• Try it:
Pull out every line below that holds the word "scale".

• Records supplied:
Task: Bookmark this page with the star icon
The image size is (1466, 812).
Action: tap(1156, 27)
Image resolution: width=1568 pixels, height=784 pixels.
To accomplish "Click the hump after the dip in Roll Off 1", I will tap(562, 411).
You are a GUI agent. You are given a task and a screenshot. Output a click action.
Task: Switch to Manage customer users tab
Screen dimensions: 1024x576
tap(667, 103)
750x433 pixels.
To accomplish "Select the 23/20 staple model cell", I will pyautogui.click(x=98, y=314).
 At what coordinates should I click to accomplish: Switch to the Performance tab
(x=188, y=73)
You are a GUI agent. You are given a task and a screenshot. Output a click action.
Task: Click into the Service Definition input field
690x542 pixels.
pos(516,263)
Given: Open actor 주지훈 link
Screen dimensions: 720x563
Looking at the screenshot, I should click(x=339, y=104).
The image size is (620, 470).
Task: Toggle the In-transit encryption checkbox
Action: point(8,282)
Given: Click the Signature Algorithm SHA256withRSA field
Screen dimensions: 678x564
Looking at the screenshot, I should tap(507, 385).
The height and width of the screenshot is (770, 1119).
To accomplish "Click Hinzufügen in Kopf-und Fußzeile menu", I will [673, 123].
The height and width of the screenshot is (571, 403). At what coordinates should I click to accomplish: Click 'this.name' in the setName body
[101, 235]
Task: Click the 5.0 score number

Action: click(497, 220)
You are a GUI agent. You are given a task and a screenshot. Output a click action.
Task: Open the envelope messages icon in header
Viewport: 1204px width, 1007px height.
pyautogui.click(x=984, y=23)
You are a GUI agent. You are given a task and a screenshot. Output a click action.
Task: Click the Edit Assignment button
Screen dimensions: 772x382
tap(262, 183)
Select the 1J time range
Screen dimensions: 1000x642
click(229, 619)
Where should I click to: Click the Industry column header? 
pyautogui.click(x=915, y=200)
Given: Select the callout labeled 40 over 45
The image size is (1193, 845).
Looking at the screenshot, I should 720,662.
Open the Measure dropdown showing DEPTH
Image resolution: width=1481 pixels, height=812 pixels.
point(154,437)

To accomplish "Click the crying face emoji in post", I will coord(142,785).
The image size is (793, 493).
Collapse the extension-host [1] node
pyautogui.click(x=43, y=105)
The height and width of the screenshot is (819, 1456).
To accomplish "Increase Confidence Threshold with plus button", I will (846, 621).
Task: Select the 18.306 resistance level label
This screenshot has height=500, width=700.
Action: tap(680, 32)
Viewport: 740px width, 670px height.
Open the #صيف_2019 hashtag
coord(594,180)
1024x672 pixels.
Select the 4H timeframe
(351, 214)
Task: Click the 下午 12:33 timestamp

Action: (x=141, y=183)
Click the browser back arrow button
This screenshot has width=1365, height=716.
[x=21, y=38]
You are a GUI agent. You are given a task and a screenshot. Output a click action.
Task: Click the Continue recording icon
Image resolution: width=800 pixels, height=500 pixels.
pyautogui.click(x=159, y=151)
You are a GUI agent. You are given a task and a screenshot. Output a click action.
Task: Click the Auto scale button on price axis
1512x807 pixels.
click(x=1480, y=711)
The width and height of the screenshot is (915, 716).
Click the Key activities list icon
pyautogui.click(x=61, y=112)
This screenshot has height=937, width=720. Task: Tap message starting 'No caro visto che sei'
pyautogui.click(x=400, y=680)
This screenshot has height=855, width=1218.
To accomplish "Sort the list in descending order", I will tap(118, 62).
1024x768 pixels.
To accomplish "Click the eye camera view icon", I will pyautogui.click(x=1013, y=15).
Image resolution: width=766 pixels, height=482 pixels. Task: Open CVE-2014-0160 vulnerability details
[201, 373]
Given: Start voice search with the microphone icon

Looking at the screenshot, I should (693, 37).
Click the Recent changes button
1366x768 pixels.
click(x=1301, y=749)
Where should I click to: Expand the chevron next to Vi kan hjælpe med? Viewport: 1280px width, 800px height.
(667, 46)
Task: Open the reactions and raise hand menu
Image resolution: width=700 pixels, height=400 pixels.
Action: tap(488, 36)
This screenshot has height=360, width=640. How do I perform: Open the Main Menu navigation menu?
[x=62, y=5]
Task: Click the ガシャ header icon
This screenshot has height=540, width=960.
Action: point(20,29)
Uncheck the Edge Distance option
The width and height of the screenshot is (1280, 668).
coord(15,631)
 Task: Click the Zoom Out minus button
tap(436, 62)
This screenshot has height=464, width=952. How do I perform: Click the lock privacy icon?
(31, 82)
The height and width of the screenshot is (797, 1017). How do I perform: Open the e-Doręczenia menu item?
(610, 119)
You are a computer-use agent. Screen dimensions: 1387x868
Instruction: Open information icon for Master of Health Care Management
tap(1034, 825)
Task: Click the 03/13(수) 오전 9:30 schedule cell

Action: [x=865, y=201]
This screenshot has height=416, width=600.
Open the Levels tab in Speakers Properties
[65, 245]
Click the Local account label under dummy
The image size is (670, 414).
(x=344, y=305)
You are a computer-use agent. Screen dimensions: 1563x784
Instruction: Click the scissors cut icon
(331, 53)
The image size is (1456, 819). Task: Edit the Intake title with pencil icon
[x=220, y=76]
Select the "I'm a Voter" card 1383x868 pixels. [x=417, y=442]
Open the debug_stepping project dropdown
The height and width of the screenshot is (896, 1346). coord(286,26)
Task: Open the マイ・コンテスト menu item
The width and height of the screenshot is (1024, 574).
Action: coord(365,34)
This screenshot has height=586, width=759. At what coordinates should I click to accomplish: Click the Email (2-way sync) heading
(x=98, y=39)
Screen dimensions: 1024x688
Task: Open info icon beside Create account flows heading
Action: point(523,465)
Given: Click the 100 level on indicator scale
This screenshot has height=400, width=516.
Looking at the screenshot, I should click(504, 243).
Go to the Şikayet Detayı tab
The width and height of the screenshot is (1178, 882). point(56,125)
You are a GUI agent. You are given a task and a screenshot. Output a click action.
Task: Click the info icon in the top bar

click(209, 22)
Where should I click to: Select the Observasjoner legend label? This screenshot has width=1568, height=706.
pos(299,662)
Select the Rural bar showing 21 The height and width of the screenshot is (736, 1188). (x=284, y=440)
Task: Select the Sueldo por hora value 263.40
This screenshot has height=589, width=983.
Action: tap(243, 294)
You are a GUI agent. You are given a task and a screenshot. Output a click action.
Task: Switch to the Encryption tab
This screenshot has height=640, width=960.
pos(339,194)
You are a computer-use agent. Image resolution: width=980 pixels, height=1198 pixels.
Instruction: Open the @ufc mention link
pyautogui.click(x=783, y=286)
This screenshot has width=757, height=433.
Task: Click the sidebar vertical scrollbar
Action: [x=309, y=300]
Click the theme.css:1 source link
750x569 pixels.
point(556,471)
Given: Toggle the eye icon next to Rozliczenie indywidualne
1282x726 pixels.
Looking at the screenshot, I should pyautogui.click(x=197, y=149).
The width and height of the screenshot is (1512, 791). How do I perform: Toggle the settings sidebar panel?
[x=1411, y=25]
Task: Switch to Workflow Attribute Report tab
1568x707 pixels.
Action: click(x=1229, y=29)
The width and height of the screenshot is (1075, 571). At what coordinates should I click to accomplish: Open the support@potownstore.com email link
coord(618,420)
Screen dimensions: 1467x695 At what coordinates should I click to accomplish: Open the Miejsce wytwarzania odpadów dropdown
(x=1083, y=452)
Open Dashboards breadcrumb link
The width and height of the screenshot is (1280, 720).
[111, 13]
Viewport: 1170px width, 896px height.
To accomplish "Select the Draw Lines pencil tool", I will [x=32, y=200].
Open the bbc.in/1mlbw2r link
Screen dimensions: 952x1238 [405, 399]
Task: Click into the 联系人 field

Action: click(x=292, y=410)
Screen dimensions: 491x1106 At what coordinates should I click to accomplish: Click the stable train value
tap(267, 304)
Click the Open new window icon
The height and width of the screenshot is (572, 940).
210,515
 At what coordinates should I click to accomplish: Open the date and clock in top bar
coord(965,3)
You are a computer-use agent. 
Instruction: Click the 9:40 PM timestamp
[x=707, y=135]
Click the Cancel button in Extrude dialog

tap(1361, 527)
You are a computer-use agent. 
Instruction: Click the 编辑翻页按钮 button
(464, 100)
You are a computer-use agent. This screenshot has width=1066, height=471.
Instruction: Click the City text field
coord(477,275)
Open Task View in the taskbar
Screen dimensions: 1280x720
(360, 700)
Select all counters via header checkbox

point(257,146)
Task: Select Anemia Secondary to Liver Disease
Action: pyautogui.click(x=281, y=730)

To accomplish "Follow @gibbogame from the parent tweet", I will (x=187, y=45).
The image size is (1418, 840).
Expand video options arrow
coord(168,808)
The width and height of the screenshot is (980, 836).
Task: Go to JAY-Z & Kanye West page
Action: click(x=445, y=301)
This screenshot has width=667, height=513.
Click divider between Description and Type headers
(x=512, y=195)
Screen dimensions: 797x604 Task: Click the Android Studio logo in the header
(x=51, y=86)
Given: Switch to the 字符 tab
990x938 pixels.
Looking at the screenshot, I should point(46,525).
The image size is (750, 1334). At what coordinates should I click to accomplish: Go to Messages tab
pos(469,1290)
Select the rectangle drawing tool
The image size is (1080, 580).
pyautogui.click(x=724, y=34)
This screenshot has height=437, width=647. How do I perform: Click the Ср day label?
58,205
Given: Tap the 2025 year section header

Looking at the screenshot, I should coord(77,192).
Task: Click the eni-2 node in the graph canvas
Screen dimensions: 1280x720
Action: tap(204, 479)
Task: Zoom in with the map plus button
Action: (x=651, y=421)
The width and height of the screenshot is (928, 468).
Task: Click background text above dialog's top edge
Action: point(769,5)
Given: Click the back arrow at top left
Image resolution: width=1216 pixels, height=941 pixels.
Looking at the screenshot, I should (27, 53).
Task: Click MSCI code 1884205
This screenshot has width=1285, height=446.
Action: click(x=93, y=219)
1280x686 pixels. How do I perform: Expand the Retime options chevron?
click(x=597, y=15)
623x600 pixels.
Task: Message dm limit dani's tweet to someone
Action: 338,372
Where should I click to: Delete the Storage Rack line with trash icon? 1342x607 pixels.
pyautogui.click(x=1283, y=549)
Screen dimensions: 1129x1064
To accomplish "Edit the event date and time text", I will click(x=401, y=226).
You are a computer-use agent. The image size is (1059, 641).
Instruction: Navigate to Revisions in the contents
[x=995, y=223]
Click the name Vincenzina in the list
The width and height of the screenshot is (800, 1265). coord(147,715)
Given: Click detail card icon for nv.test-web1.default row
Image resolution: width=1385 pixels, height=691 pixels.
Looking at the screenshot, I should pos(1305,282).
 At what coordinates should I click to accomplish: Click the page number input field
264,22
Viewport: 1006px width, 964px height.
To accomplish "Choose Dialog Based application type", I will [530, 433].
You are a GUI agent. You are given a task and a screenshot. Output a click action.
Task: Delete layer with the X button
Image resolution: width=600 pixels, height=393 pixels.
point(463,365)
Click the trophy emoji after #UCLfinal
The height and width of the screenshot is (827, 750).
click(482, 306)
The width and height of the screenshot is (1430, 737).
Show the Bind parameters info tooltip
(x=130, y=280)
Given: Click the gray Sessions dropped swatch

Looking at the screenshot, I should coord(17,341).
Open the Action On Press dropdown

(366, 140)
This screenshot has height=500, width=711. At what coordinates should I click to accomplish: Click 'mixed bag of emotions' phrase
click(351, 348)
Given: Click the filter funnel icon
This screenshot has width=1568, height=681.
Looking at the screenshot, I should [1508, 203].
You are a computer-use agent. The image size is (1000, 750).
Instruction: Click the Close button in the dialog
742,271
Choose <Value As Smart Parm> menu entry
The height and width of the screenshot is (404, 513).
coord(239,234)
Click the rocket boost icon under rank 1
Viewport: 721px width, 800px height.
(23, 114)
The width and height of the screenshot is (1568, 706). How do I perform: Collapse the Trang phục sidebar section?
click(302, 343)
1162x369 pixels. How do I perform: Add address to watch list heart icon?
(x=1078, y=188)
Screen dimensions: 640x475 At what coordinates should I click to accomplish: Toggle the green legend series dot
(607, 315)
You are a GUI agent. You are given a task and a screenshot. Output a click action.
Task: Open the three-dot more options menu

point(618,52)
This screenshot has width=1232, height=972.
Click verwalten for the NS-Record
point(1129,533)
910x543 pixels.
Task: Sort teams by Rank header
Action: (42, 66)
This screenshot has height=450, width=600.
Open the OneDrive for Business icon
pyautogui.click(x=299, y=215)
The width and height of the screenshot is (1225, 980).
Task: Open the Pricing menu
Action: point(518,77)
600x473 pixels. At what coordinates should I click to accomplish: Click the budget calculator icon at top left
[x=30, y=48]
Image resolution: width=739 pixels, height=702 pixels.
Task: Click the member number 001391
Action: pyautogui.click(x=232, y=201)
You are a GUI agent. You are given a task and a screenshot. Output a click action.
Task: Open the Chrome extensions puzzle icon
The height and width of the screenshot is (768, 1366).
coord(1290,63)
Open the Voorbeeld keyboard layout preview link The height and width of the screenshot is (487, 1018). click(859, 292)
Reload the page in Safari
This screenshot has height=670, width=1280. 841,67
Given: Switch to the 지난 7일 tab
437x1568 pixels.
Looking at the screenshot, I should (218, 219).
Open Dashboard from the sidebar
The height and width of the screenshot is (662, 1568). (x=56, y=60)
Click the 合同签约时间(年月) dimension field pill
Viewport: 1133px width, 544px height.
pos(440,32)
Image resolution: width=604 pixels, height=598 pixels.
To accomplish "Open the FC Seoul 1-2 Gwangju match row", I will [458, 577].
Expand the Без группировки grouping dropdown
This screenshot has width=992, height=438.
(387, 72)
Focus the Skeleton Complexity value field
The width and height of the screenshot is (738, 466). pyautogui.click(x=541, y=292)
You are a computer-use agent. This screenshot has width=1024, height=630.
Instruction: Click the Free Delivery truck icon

• Your response:
Task: Click the Auto scale button on price axis
Given: Click the 100 level on indicator scale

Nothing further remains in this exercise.